三井住友銀行や政府系の日本政策投資銀行など5行がANAホールディングスに対し、計4000億円の融資を行う方針を固めたことが14日、分かった。自己資本とみなすことができる「劣後ローン」を使う。月内にも契約する。新型コロナウイルスの感染拡大で業績が悪化する中、ANAの財務基盤を強化するのが狙い。
融資額は三井住友銀と政投銀が各1300億円、みずほ銀行が600億円、三菱UFJ銀行が500億円、三井住友信託銀行は300億円で調整している。

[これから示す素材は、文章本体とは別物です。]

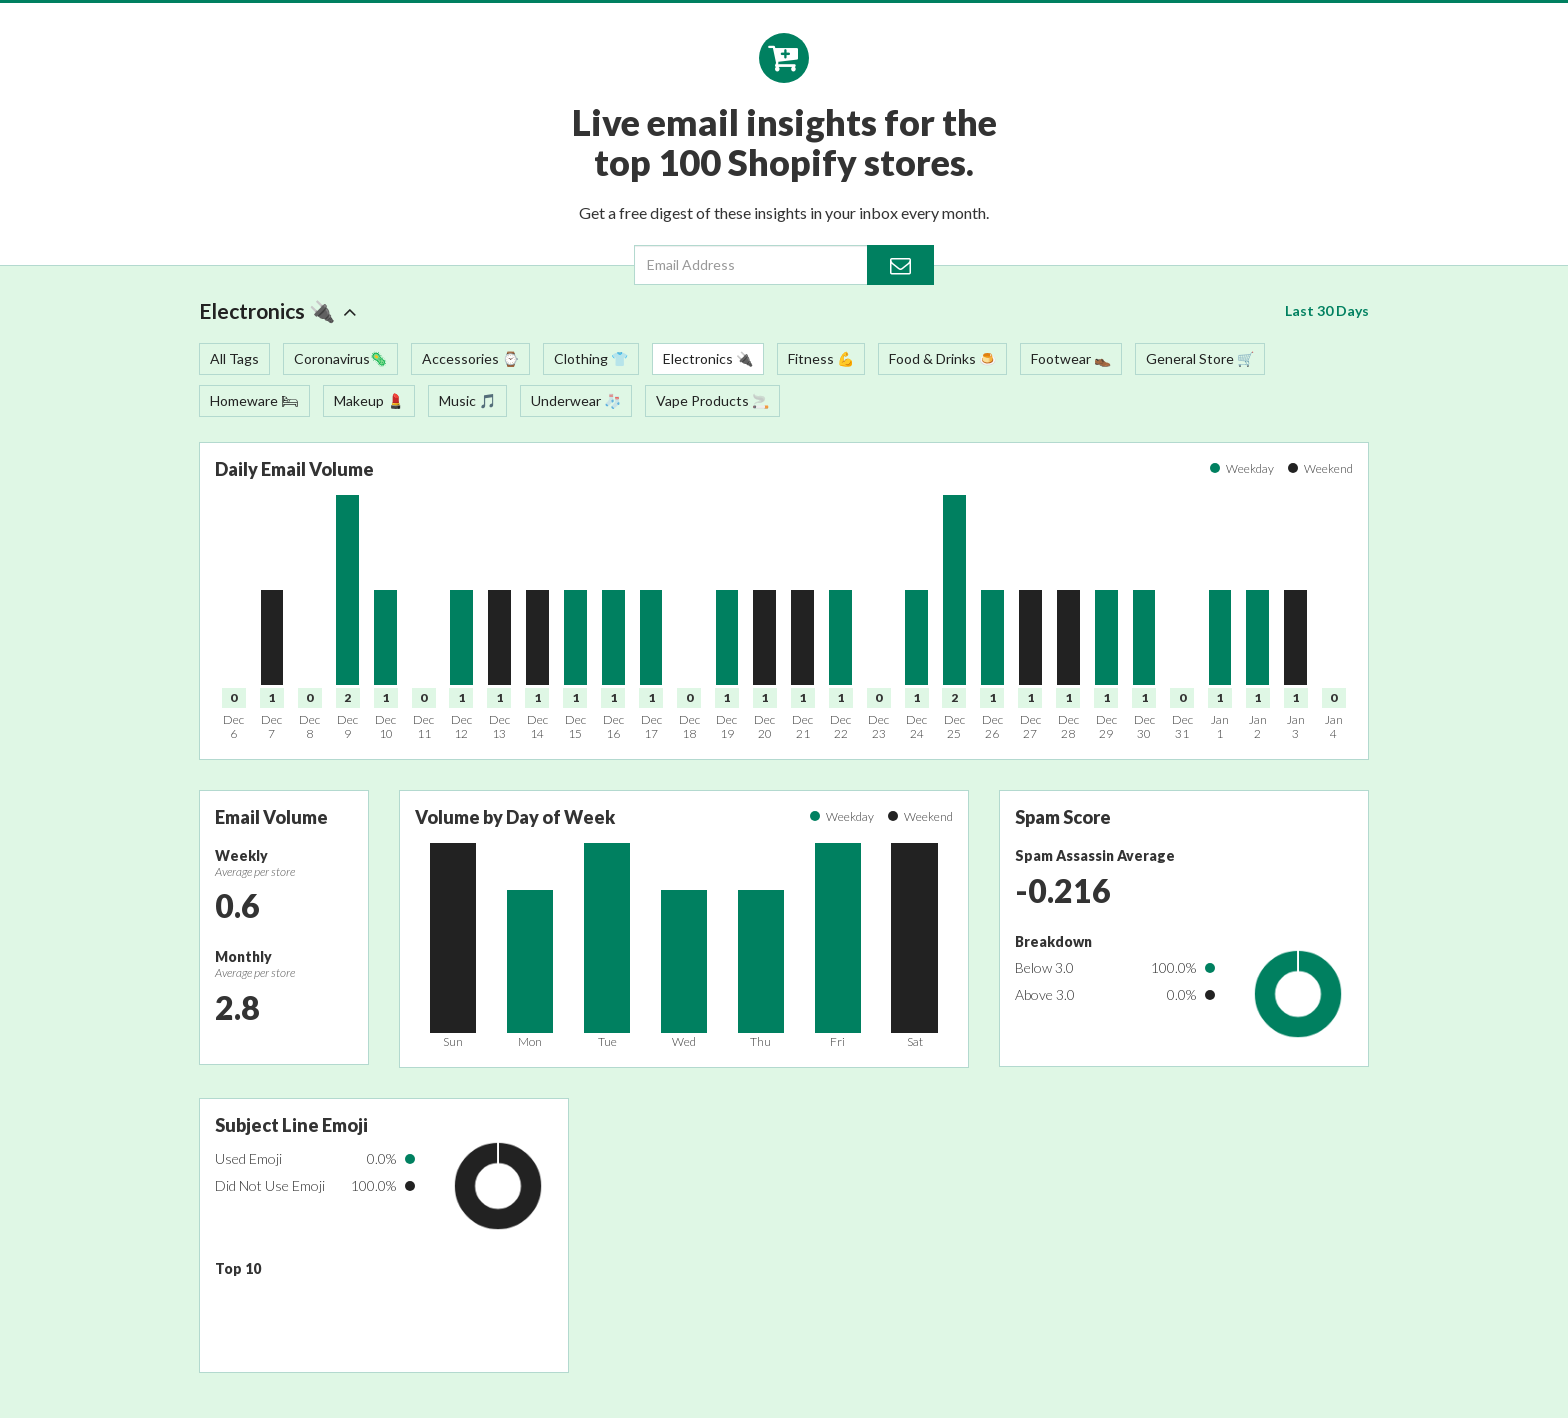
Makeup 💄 (369, 400)
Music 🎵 (467, 400)
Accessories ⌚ (470, 358)
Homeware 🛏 (254, 400)
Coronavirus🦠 (340, 358)
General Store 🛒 (1200, 358)
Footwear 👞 (1071, 358)
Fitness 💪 (821, 358)
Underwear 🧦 (576, 400)
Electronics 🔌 (278, 310)
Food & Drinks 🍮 (942, 358)
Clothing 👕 (591, 358)
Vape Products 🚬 (712, 400)
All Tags (234, 358)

ANAは乗客の急減により、2020年4~6月期連結純損益が四半期として過去最大の1088億円の赤字となった。生き残りに向け、一般社員の平均年収を3割減らす案を労働組合に提示するなどコスト削減を急いでいる。融資枠を含め約1兆円の資金を確保しており、当面の資金繰りに問題はない。ただ、コロナ影響の長期化に備え、2000億円規模の公募増資を検討。加えて、主要取引行に劣後ローンを要請していた。
劣後ローンは通常の融資より返済順位が低く資本に近い性質を持つため、借り入れた企業は一部を自己資本に算入できる。財務の改善を通じ、借り入れ余力を確保できるのが特徴だ。
政府は20年度第2次補正予算で、政府系金融機関による劣後ローン供給といった企業支援策を拡充した。観光や飲食など多くの業種で需要回復は遅れており、劣後ローンの活用は今後も続きそうだ。